Maar hoe zit het dan als de partner van een werknemer al een laadpunt heeft via diens werkgever, of als de werknemer zelf al over een laadpunt beschikt via een vorige werkgever? En wat als de werknemer zelf een laadpunt wil installeren? En hoe kunnen de werkelijke energiekosten best bewezen worden?
Op enkele van die vragen werd al eerder een antwoord gegeven. Zo werd eind 2022 al bevestigd dat het laadpunt niet noodzakelijk samen met de bedrijfswagen ter beschikking moest worden gesteld, maar dat het volstond dat een werkgever een laadpunt voorzag. Dit betekent dus dat het niet noodzakelijk de werkgever van de ene partner moet zijn die de laadoplossing voorziet, als de werkgever van de andere partner al in zo’n laadoplossing voorzag. Tegelijk werd ook bevestigd dat voor het rapporteren van het aantal kWh aan verbruikte stroom alle vormen van verifieerbare communicatie kunnen worden gebruikt, en dat dat niet noodzakelijk via een zogenaamde intelligente laadpaal moet zijn. De overige regels bleven onverminderd gelden.
Extra antwoorden
Aanvullend werd nog een antwoord verwacht op de vraag wat er moest gebeuren als de werknemer een laadpunt had dat door een vorige werkgever ter beschikking was gesteld?

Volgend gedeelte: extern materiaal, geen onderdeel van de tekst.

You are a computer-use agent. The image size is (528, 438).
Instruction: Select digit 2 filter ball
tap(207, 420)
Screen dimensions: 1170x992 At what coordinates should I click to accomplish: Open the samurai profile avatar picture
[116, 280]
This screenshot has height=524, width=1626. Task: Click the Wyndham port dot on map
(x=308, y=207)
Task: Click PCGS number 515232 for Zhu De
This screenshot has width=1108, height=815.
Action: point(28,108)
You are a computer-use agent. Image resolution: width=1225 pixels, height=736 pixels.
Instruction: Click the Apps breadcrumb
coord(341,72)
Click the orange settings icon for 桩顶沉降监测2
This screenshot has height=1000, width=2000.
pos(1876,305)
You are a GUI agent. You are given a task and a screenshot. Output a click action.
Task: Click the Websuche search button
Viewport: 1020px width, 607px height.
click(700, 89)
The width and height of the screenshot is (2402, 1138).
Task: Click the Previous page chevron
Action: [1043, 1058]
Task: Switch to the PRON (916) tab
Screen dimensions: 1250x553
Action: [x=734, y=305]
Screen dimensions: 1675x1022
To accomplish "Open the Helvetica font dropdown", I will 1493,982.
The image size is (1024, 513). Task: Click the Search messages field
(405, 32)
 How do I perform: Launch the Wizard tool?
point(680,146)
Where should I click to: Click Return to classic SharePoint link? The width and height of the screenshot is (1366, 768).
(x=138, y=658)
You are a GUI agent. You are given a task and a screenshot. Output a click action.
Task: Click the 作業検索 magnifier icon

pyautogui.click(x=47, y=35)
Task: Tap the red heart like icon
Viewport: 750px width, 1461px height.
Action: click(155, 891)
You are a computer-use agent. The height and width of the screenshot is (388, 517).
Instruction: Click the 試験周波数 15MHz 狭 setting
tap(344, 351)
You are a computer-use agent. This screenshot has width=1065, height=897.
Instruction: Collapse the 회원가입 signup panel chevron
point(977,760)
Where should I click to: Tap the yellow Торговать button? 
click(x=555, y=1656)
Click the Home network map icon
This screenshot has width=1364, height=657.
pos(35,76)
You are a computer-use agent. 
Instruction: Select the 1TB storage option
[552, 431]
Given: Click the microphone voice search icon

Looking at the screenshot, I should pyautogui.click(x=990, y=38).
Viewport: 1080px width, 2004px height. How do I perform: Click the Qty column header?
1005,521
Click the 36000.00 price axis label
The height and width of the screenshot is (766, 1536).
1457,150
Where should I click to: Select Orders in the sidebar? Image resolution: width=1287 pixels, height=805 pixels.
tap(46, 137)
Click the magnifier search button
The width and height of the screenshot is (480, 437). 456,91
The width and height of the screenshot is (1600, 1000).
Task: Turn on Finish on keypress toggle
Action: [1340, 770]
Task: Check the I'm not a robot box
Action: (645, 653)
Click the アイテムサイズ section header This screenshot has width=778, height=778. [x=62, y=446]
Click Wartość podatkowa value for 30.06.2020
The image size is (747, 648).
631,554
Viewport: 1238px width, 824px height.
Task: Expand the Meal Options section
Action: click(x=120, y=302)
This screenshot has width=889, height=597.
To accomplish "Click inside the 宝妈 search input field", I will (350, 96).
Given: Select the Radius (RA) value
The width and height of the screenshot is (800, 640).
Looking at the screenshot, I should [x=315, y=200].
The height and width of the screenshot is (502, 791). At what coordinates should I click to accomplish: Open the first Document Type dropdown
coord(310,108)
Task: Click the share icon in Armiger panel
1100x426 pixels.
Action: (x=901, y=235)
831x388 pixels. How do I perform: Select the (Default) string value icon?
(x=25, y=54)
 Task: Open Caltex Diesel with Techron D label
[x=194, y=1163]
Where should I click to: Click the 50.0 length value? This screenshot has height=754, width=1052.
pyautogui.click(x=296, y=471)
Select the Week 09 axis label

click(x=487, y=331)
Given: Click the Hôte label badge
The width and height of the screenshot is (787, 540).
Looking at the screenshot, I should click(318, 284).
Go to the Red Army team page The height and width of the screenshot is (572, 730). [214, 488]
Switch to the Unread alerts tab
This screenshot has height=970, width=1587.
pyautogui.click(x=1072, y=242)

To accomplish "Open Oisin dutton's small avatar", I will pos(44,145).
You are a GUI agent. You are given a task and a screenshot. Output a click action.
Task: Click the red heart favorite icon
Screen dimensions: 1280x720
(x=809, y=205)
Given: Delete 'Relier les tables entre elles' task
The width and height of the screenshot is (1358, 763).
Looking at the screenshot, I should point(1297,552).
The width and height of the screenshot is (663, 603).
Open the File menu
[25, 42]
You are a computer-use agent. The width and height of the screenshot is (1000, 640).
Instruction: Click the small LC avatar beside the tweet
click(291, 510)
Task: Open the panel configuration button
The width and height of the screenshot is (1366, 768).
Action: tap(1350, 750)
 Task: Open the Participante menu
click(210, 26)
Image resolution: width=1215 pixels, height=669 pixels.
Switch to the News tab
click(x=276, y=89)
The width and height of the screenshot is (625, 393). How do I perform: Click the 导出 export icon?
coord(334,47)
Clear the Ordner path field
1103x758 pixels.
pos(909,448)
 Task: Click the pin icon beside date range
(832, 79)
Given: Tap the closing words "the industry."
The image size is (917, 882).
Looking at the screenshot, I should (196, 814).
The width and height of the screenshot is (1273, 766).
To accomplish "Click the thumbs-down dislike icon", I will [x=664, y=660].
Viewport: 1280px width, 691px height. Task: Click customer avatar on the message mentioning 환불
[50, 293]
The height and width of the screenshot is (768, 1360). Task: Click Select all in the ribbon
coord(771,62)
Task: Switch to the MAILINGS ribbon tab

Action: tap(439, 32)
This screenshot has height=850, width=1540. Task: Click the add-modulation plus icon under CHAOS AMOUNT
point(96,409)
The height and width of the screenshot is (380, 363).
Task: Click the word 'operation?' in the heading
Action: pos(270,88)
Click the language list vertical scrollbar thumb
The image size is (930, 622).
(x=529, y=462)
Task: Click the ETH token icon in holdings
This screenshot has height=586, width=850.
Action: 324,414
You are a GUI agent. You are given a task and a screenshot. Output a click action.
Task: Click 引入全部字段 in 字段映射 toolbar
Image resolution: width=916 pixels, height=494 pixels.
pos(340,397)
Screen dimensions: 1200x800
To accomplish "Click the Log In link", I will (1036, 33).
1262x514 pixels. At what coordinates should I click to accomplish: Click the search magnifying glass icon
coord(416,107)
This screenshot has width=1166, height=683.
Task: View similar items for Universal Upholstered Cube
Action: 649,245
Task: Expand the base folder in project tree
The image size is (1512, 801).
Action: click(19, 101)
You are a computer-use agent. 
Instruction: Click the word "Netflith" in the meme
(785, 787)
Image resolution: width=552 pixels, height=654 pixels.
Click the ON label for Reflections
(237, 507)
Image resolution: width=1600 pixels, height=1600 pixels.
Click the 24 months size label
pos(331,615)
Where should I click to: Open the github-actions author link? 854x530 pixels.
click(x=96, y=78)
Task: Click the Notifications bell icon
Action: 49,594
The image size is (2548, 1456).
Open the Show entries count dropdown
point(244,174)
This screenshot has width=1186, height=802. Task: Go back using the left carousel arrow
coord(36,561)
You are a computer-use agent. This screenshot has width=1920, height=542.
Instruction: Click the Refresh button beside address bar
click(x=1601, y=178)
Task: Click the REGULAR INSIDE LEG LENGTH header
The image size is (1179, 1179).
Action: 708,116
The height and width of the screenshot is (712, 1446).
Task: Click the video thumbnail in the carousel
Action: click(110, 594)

Ook de vraag met betrekking tot wat een werknemer dan moest doen als hij zelf een laadpaal wilde installeren (en dus niet via de werkgever wilde gaan) en de vraag over de manier waarop de werkelijke energiekosten dan moeten worden opgevolgd bleven open.
Minister van Financiën Vincent Van Peteghem beantwoordde de eerste twee van deze vragen op 29 november vorig jaar en bevestigde daarbij dat de werknemer ook de laadpaal van zijn vorige werkgever of zijn zelf bekostigde laadpaal mag gebruiken om de bedrijfswagen thuis op te laden, maar herhaalde dat het daarbij noodzakelijk is dat het elektriciteitsverbruik voor het thuis opladen op een verifieerbare manier kan worden vastgesteld en moet plaatsvinden op basis van de werkelijke kostprijs.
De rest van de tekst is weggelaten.